ドキュメント72時間『冬の東京 あのたい焼きをもう一度』
好きなテレビ番組のひとつ、『ドキュメント72時間』(NHK)。
毎回異なる1つの場所に3日間(=72時間)、定点観測的にカメラを置き、そこに来る色々な人に話を聞くというドキュメンタリー番組だ。
普段出会わないような境遇、職業の人、色々な事情を抱えていたり抱えていなかったりする人たちの本音を窺うことができるようで、興味深いと同時に、私はなぜか少しホッとする。みんな色々あるんだなあと。
さて、12/1放送の『ドキュメント72時間』の舞台は、(私の大好きな)たい焼き店だった(2019年放送の再放送←このときも見ている)。
舞台は、四谷の「たいやき わかば」。人形町の「柳屋」、麻布十番の「浪花家総本店」と並び、東京三大たい焼きと称される、有名なお店。

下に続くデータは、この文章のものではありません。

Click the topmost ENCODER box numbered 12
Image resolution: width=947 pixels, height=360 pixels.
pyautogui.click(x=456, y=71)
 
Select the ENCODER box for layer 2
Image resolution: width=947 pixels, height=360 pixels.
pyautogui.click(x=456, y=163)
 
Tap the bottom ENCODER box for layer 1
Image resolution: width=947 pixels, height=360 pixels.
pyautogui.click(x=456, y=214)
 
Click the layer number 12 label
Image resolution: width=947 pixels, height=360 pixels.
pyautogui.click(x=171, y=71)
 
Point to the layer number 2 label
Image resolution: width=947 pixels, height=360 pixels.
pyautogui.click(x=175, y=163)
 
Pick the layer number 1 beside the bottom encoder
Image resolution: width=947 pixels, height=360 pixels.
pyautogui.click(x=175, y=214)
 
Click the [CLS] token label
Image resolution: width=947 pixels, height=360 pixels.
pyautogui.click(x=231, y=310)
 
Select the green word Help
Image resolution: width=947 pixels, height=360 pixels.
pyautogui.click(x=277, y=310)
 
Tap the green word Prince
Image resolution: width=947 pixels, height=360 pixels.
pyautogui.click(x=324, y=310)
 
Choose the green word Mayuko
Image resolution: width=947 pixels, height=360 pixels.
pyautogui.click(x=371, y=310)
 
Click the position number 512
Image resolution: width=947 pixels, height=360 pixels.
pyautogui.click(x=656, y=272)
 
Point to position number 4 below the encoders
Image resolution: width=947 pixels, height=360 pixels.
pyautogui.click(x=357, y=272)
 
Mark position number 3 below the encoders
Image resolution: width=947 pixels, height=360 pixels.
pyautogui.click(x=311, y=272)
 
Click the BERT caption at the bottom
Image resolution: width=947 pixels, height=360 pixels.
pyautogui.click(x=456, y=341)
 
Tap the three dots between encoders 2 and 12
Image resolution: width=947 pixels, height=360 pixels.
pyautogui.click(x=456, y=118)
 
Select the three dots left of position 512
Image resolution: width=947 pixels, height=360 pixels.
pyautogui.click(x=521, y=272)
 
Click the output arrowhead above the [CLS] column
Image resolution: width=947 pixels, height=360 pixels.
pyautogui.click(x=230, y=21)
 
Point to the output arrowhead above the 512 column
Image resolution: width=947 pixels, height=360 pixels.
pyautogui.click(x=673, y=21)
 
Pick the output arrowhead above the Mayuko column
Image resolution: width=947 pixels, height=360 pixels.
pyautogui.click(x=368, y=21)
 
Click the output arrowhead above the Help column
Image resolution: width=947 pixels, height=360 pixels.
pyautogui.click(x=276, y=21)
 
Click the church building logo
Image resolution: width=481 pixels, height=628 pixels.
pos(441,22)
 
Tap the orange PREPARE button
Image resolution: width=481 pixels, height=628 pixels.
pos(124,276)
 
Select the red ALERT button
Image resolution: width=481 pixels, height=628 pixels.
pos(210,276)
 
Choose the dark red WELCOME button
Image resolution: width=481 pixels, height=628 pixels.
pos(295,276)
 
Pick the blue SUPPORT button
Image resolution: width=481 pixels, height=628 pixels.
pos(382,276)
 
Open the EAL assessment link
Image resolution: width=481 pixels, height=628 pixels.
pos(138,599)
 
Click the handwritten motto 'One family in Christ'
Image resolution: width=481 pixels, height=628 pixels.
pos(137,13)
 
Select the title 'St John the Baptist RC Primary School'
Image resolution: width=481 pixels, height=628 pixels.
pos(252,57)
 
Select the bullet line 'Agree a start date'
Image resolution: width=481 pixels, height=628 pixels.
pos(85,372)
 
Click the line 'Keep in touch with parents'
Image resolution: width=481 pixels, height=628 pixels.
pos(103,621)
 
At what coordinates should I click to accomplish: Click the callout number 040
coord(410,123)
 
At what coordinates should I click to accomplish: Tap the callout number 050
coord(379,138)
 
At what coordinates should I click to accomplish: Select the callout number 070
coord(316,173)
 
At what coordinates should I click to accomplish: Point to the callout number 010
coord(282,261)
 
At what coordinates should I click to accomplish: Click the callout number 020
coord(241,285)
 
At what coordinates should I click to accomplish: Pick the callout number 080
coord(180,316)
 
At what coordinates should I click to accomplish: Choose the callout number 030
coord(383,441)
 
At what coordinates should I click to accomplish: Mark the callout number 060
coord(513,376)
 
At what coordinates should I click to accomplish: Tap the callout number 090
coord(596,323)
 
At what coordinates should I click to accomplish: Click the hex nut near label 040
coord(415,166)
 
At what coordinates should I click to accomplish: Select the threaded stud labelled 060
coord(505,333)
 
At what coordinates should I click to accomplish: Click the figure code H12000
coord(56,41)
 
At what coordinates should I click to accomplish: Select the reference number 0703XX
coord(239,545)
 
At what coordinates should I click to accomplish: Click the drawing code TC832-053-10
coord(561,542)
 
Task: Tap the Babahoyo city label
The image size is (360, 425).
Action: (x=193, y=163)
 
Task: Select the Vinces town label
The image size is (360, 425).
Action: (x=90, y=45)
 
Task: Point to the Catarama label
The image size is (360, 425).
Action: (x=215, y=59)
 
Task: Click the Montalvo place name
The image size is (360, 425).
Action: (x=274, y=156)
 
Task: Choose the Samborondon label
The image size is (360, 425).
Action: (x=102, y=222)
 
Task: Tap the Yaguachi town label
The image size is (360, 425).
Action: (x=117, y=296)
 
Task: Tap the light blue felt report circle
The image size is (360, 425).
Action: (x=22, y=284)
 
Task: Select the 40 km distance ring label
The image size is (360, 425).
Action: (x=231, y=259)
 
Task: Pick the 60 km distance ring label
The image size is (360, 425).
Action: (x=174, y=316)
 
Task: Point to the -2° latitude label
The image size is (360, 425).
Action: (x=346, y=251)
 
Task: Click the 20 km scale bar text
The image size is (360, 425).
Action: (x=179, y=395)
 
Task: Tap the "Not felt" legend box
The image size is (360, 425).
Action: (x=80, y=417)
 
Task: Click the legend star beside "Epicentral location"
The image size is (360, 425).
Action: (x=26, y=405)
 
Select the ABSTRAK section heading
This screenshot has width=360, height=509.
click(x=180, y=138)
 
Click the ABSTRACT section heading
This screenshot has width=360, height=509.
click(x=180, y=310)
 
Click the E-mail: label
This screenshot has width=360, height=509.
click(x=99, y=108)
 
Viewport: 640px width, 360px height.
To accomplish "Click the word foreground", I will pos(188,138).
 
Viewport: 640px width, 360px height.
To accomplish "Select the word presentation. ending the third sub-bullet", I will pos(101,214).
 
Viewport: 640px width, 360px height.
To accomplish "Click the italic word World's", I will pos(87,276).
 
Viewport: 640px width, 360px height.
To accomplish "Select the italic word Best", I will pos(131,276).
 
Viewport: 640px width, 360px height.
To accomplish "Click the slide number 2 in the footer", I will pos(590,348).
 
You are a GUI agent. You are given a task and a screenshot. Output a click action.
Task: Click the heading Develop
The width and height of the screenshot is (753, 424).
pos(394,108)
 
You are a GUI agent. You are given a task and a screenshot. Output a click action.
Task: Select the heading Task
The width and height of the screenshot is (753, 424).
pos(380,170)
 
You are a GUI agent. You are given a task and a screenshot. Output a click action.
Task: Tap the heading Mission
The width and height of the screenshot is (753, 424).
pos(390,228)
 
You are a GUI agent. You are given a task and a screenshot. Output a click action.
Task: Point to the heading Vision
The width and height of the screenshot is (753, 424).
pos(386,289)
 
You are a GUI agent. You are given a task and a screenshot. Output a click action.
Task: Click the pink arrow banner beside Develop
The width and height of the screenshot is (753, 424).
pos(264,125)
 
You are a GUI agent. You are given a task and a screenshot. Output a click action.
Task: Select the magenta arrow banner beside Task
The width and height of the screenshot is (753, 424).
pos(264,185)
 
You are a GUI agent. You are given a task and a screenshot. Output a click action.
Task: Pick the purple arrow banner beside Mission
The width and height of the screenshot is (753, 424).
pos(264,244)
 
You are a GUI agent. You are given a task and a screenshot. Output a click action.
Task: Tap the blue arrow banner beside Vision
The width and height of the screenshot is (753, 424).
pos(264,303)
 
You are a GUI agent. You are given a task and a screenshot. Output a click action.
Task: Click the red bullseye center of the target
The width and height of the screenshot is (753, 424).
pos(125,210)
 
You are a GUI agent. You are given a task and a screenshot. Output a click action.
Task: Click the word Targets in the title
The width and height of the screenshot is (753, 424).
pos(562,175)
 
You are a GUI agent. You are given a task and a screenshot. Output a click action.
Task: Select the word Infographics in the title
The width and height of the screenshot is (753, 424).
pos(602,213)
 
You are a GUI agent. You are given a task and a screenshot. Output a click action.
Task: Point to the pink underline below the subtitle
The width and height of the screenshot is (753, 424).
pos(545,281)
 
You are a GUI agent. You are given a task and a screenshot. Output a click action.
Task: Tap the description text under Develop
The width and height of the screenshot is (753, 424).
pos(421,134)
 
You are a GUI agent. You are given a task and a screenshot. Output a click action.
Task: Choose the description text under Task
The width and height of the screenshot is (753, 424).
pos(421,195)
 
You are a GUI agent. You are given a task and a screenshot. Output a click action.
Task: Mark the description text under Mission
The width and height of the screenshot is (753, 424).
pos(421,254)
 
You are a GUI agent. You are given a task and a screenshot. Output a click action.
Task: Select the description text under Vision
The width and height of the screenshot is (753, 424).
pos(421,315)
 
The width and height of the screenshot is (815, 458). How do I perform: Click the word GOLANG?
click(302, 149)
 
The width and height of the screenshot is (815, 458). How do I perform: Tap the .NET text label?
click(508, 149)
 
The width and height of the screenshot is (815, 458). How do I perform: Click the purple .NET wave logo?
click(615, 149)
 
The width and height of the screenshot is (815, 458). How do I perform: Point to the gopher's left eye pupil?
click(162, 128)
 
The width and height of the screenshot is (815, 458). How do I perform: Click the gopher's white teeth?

上の記事によると、小説家(直木賞作家)・演劇評論家の安藤鶴夫氏による「鯛焼きのしっぽにはいつもあんこがありますやうに」を社訓としているらしい(なんて素敵な社訓だこと!)。
今回も色々な人がマイクを向けられる。お子さんを亡くしたことで死生学を学び始めた人、会社勤めを辞めて舞台俳優になり、とても充実した人生となったと話す人、塾帰りに親子でたい焼きを頬張る人・・・など。
個人的に興味深かったのは、自分以外の誰かのためにたい焼きを買いに来た人が複数人いたこと。
子供のため、いつもお世話になっている近所の人のため、一緒に働く部下のため・・・など。
特に、焼き立てを食べさせてあげたいからと足早にカメラの前から去る人の姿は印象的だった。
ふと我が身を振り返ると、私がたい焼きを買うのは基本的にいつも自分のため。よくて、一緒に暮らしている家族に買うくらい。
たい焼き店で買うたい焼きって、たいていは簡易な包装で、保存にも不向きだから、他人にプレゼントするのなら、すぐに渡せる相手に、計画的に、買っていかないといけない。
だから、もらった方からしたら、「この人、私のためを思って買ってくれたんだな」と感じることができて、一層嬉しいかもしれない。
素敵なことだ。
でも私は、やっぱり、自分のためだけにたい焼き店に並び、渡されたたい焼きをその場で、またはイソイソと帰って家で、たったひとりで食べるのも結構好きなのだ。大好きなものはシェアするのも素敵だと分かっていつつ、いや、大好きだからこそ、独り占めしたいとも思っている。